Samuel Adindu

Personal information
- Full name: Odera Samuel Onuchukwu Adindu
- Date of birth: 4 June 2006 (age 20)
- Place of birth: Nigeria
- Position: Forward

Team information
- Current team: IK Sirius
- Number: 25

Youth career
- –2024: Future Pro

Senior career*
- Years: Team / Apps / (Gls)
- 2025: Future Pro / 0 / (0)
- 2025: → HTFF (loan) / 15 / (9)
- 2025: Hammarby IF / 0 / (0)
- 2025: → HTFF / 15 / (5)
- 2026–: IK Sirius / 16 / (1)

= Samuel Adindu =

Nigerian footballer

Odera Samuel Onuchukwu Adindu (born 4 June 2006) is a Nigerian professional footballer who plays as a forward for Allsvenskan club IK Sirius.

== Club career ==
In his first season in Sweden, Adindu scored 15 goals and contributed with 4 assists as HTFF narrowly missed out on promotion to Superettan.

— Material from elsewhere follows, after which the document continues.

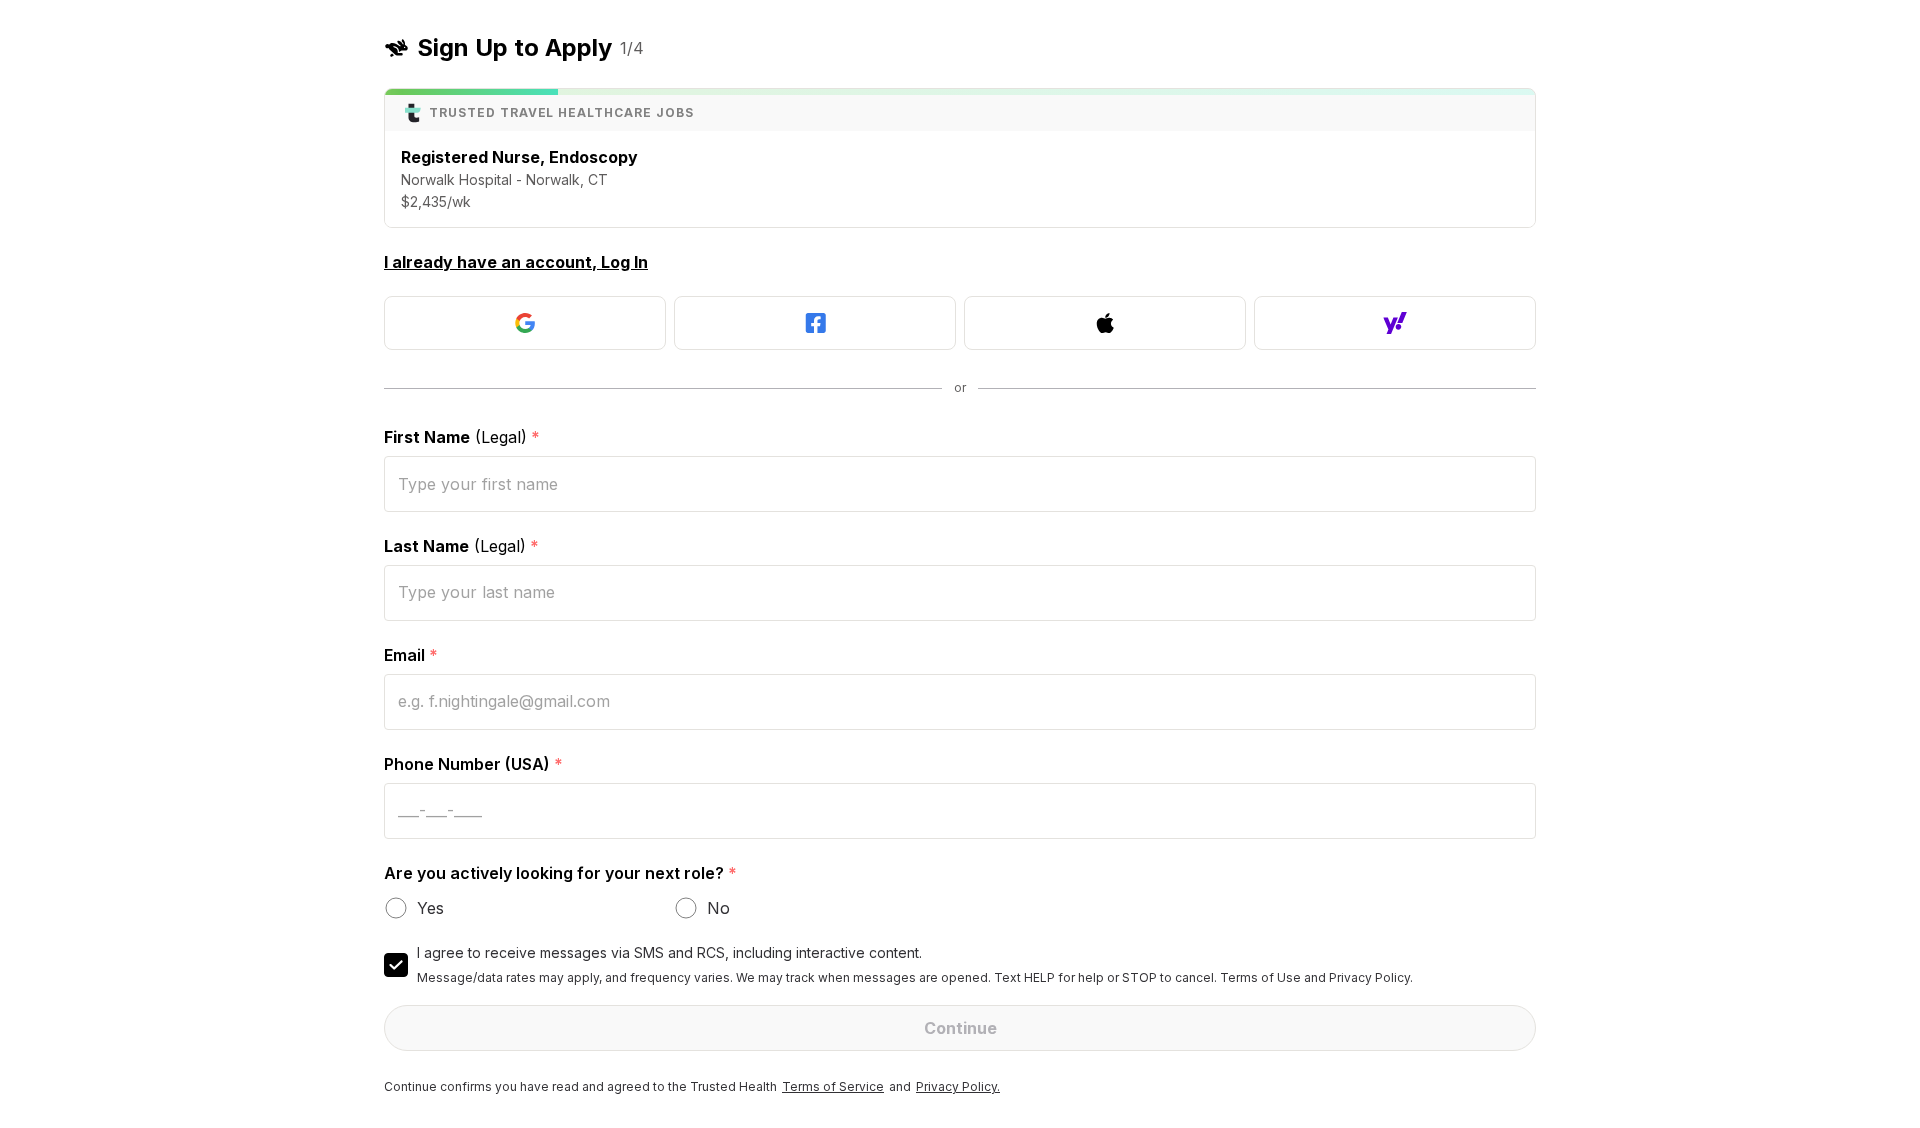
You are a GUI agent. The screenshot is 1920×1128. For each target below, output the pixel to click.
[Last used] (525, 323)
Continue (960, 1028)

For the 2026 season, Adindu signed with IK Sirius on a contract until the end of 2030 for a reported fee of 5 million SEK. He scored three minutes into his unofficial debut in a 2–1 friendly win vs. Degerfors IF on 24 January 2026. On 4 April 2026, he made his Allsvenskan debut as a substitute in yet another win vs. Degerfors IF, with the game finishing 3–0.